После того как я показала им их комнаты, мы сели поговорить. Мать и Сабрина чуть ли не в один голос заявили, что дела в имении обстоят великолепно с тех пор, как Дикон взялся управлять им.

– Конечно, он расстроил нас, когда бросил учебу, – добавила Сабрина. – Но Дикон поступил по-своему.

– Как всегда, – заметила я.

– Дикон часто вспоминает вас. Ему будет так интересно поговорить с Жан-Луи и вашим управляющим, – сказала мать.

– Нашего управляющего сейчас здесь нет. Он и его жена на время уехали. И это хорошо, что его нет.

– Хорошо? – удивилась мать. – Я полагаю, Жан-Луи очень слаб, чтобы следить за поместьем.

– Наш управляющий, мама, Джеймс Фентон. Я не думаю, что он или его жена захотели бы встретиться здесь с Диконом.

Моя матушка смутилась, а Сабрина заметила:

– Ах, значит, так… Но ведь это случилось очень давно.

– И поскольку героем этой истории был Дикон, – добавила я, – то теперь все это можно считать своего рода семейной шуткой.

– Я никогда не считала это шуткой, – возразила мать. – Но об этом уже забыли. Такое может случиться в любой семье.

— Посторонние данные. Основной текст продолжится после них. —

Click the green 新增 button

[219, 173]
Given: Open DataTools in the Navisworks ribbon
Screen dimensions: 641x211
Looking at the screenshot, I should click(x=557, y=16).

Я поняла, что это бесполезные разговоры, потому что для них Дикон был совершенством во всех отношениях. Я могла только испортить им настроение накануне праздника.

Гостям представилась Мадлен Картер.

Моя мать отнеслась к ней весьма доброжелательно.

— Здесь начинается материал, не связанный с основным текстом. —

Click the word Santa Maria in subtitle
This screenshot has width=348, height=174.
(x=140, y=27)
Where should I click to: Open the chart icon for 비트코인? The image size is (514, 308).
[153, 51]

– Умная, милая женщина, – отозвалась мать о ней.

– Только такая воспитательница способна держать Лотти в руках, – добавила Сабрина.

Дикон обозвал ее святой девственницей и спросил У Лотти, не наблюдала ли она нимбы вокруг ее головы.

Лотти рассмеялась.

– Не чадо так шутить, кузен Дикон. Она очень добрая – И ты ее любишь?

– Конечно – О., я в отчаянии. Это значит, что ты не любишь меня Лотти поджала губы и вытаращила глаза. Дикон покатился со смеху Было ясно, что он заигрывает с Лотти Он задался целью очаровать всех, включая Мадлен Картер.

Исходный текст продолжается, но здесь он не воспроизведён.